- **Problem description**: Scan the records below and say how many lines include the word "each", giving no other text.

Data extracted from a collection:

↓

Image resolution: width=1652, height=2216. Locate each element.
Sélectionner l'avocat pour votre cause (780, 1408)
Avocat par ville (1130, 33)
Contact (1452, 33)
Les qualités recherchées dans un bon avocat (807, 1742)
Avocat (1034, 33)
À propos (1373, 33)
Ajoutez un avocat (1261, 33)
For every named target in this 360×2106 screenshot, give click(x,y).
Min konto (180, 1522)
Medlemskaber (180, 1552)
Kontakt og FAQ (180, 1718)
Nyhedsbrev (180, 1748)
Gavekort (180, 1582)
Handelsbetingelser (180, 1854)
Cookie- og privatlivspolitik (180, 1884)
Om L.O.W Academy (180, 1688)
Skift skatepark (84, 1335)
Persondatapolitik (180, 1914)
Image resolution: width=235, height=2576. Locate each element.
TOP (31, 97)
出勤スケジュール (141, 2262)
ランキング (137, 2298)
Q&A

↑

- **Exercise output**: 2